When things with Phoebe didn't work out the way we wanted, I knew it wasn't going to last. And when it did fall apart, the sadness overwhelmed me. My entire senior year in high school was devoted to pursuing her, despite having two girlfriends then (I hooked up with Frances, broke up with her after a month then went back with Strawberry until summer before college). I devoted myself to excelling in academics - so did she. I figured we were both feeling the same way about the break up but things then were already too complicated we simply had to let go.
Sadly, I can't say that I actually loved Frances. Being the flirt that I was, we both knew we were not serious with each other at all. But once the relationship started, I thought she'd start thinking otherwise. I assumed too much.
Three strikes and I was out of the game. I got so frustrated. Why should I keep loving someone just so they can hurt me? Why even love at all?
Armed with frustration, pain, anger and misery, I crafted my alter ego - he who destroyed every single girl who fell for him. For years I let him live my life. There were even moments when I forgot which life is mine and which is his.
He succeeded in breaking them. I have lost count of how many hearts he crushed with his devious ways.
Until he fell in love.
Aya was supposed to be an easy conquest. She was only a child, weak and vulnerable. But he fancied her. Her child-like antics amused him. He got in too deep with her that eventually they both lost themselves in their pool of emotions. There wasn't a clear cut of ties between them but he moved on to a new victim - before she completely drowns him.
No different from Aya was Kath, the loveless. Nobody actually noticed her, until he did. She was sweet and naive, another easy catch. He effortlessly ensnared her. Though he didn't want to hurt her, he did - for the sake of sadism.
The twist came with Carol. She was just like the rest of them - at first. He made the mistake of letting himself get too involved with her, that she eventually absorbed most of his traits, actions and thoughts. She devoured him. The conqueror became the conquest of the apprentice.
Then she came.
She was my freedom, my salvation. I buried him into the deepest recesses of my mind. No more mischief, no more deceptions, no more lies. She doesn't deserve him, but I can change everything by doing my best to deserve her.

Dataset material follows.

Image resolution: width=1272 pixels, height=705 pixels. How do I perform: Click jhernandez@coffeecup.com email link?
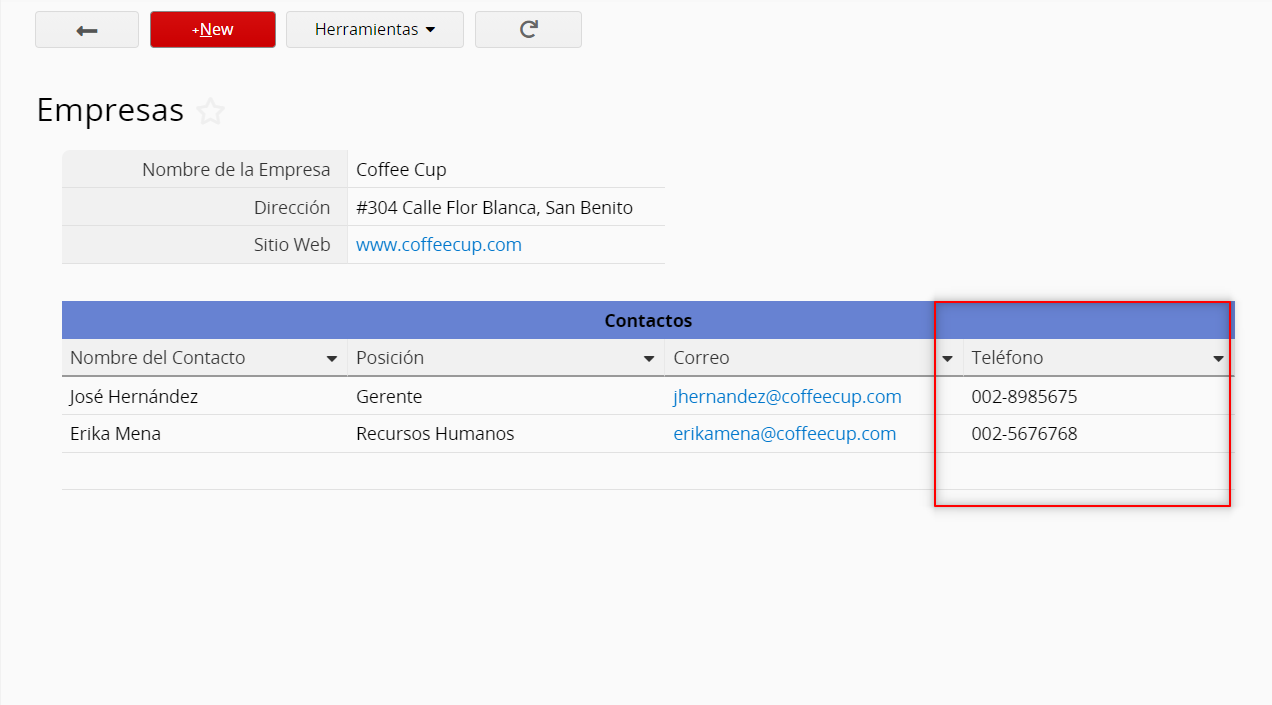[x=787, y=397]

But I simply had to commit another unwanted kiss that ruined me for two and a half years.
Though I hate to admit it, I realized I did everything out of guilt. I forced myself to feel love - or at least something close to it. It was the least I can do for her. We ruined each other's lives that we just had to make something out of it. It came to me as no surprise when it ended. It was an overdue ending. It should have ended right before it even began. It was not a good ending, and I think it was some form of a payback for all those hearts and lives I destroyed back then. Nonetheless, it was still the ending I have long prayed for.
Now that I have resumed my freedom, I can proudly say that I'm in my element - something that I haven't experienced for a very long time.
For someone who haven't had a good relationship so far, I dare say I'm brave - or crazy - to keep trying out these waters.